Work to complete:
Reproduce the listing below line for line, with no changes, leaving out the picture placeholders.

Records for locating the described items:
<<<<
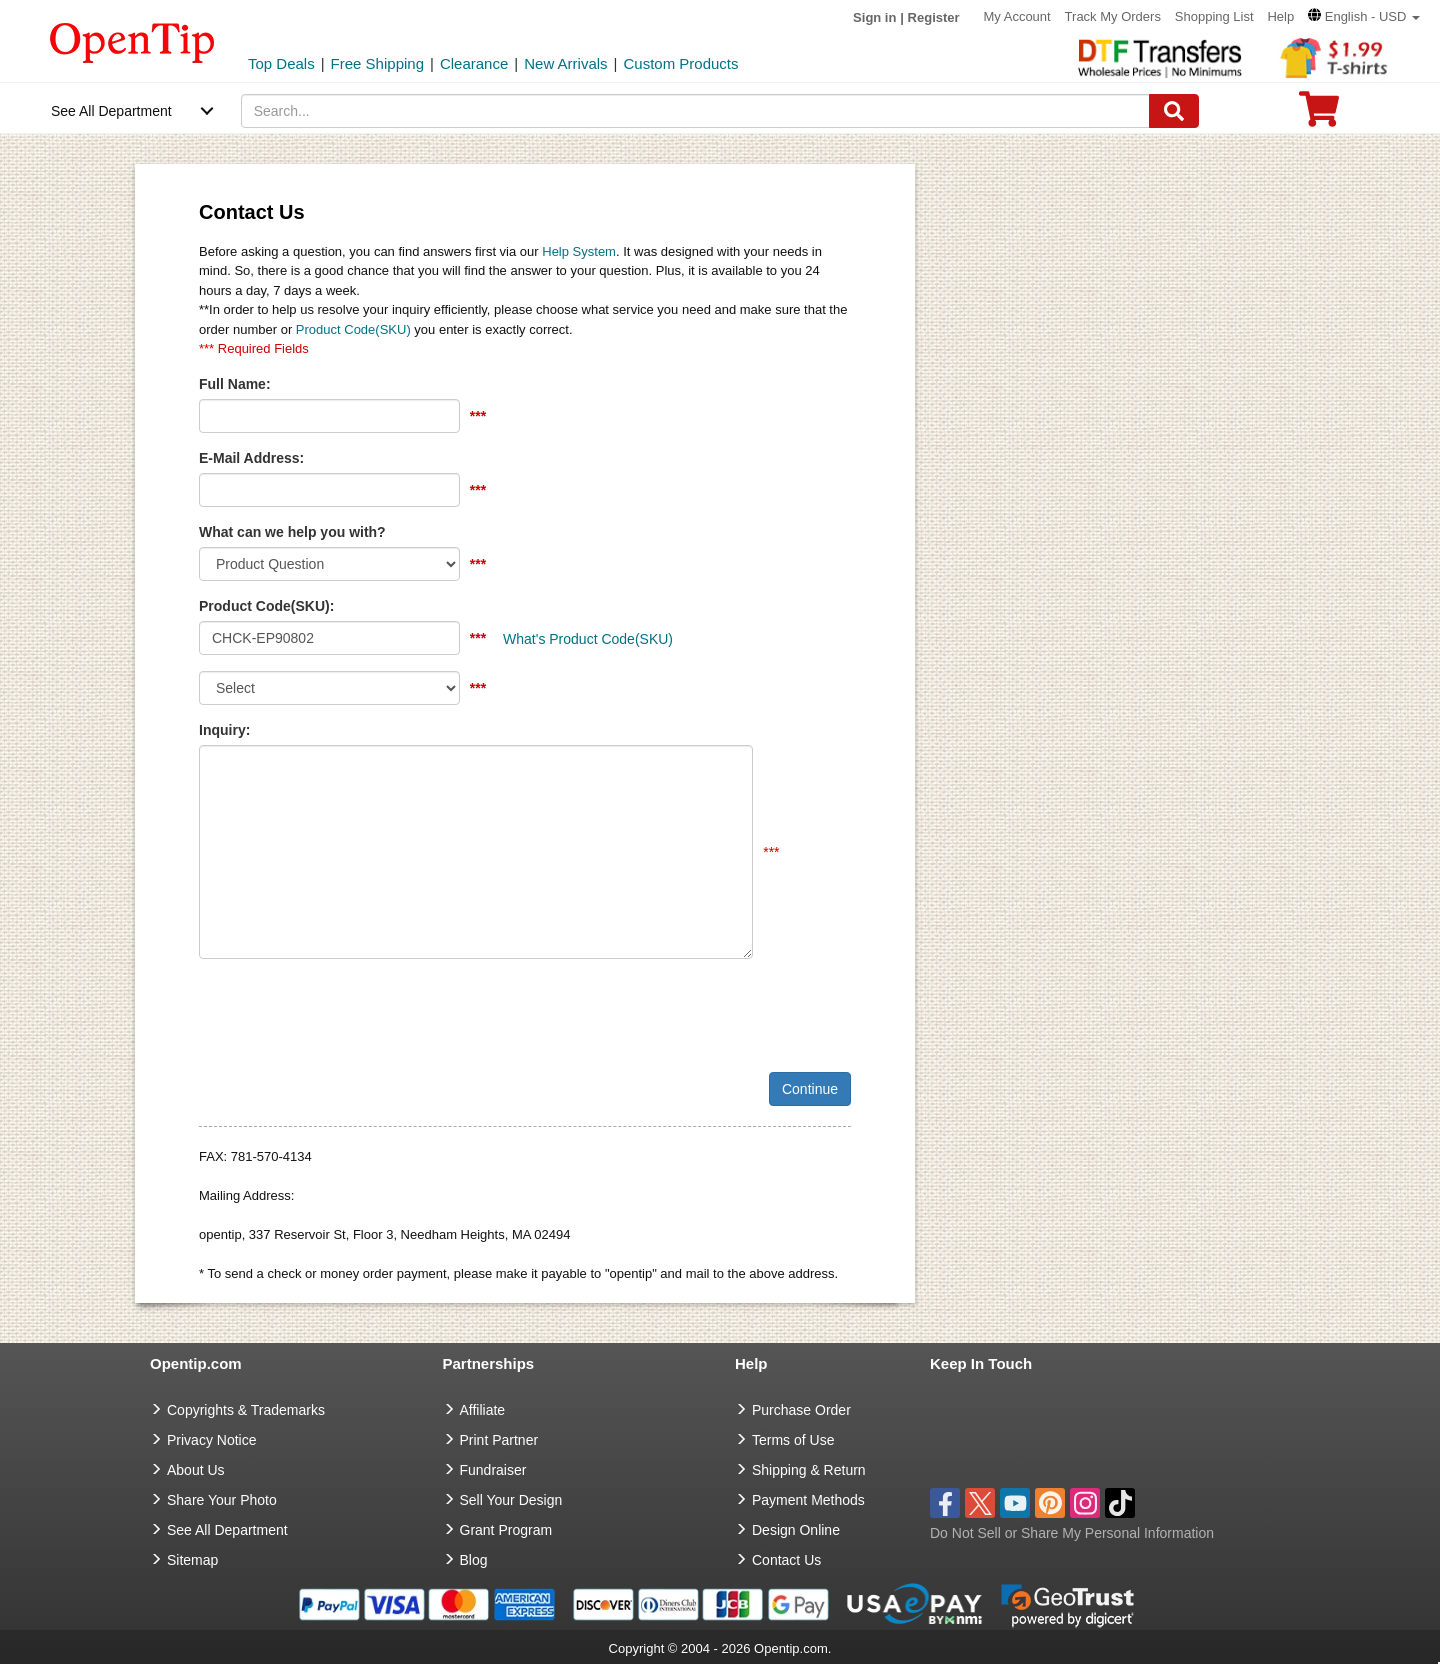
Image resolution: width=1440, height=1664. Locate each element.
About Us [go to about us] (196, 1470)
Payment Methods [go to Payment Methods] (808, 1500)
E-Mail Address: (251, 458)
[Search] (1174, 111)
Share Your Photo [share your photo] (222, 1500)
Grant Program (506, 1530)
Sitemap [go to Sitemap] (192, 1560)
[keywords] (696, 111)
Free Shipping (377, 63)
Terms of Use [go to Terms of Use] (793, 1440)
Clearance (474, 63)
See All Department (111, 111)
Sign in (874, 17)
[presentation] (351, 1013)
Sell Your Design (511, 1500)
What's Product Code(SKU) (588, 639)
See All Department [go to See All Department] (227, 1530)
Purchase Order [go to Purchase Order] (801, 1410)
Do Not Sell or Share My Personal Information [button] (1072, 1533)
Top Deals (281, 63)
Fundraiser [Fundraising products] (493, 1470)
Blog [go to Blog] (474, 1560)
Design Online (796, 1530)
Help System (579, 251)
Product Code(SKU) (353, 329)
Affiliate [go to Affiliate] (483, 1410)
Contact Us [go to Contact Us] (786, 1560)
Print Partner (499, 1440)
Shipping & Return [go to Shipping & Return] (809, 1470)
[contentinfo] (132, 41)
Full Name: (235, 384)
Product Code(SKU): (266, 606)
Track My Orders (1113, 16)
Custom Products (680, 63)
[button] (1364, 16)
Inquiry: (224, 730)
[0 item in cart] (1319, 115)
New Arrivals (565, 63)
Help (1280, 16)
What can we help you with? (292, 532)
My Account (1017, 16)
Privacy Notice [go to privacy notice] (211, 1440)
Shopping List (1214, 16)
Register (934, 17)
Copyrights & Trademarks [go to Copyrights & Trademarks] (246, 1410)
>>>>
Full output:
Image resolution: width=1440, height=1664. Locate each element.
About Us [go to about us] (196, 1470)
Payment Methods [go to Payment Methods] (808, 1500)
E-Mail Address: (251, 458)
[Search] (1174, 111)
Share Your Photo [share your photo] (222, 1500)
Grant Program (506, 1530)
Sitemap [go to Sitemap] (192, 1560)
[keywords] (696, 111)
Free Shipping (377, 63)
Terms of Use [go to Terms of Use] (793, 1440)
Clearance (474, 63)
See All Department (111, 111)
Sign in (874, 17)
[presentation] (351, 1013)
Sell Your Design (511, 1500)
What's Product Code(SKU) (588, 639)
See All Department [go to See All Department] (227, 1530)
Purchase Order [go to Purchase Order] (801, 1410)
Do Not Sell or Share My Personal Information [button] (1072, 1533)
Top Deals (281, 63)
Fundraiser [Fundraising products] (493, 1470)
Blog [go to Blog] (474, 1560)
Design Online (796, 1530)
Help System (579, 251)
Product Code(SKU) (353, 329)
Affiliate [go to Affiliate] (483, 1410)
Contact Us [go to Contact Us] (786, 1560)
Print Partner (499, 1440)
Shipping & Return [go to Shipping & Return] (809, 1470)
[contentinfo] (132, 41)
Full Name: (235, 384)
Product Code(SKU): (266, 606)
Track My Orders (1113, 16)
Custom Products (680, 63)
[button] (1364, 16)
Inquiry: (224, 730)
[0 item in cart] (1319, 115)
New Arrivals (565, 63)
Help (1280, 16)
What can we help you with? (292, 532)
My Account (1017, 16)
Privacy Notice [go to privacy notice] (211, 1440)
Shopping List (1214, 16)
Register (934, 17)
Copyrights & Trademarks [go to Copyrights & Trademarks] (246, 1410)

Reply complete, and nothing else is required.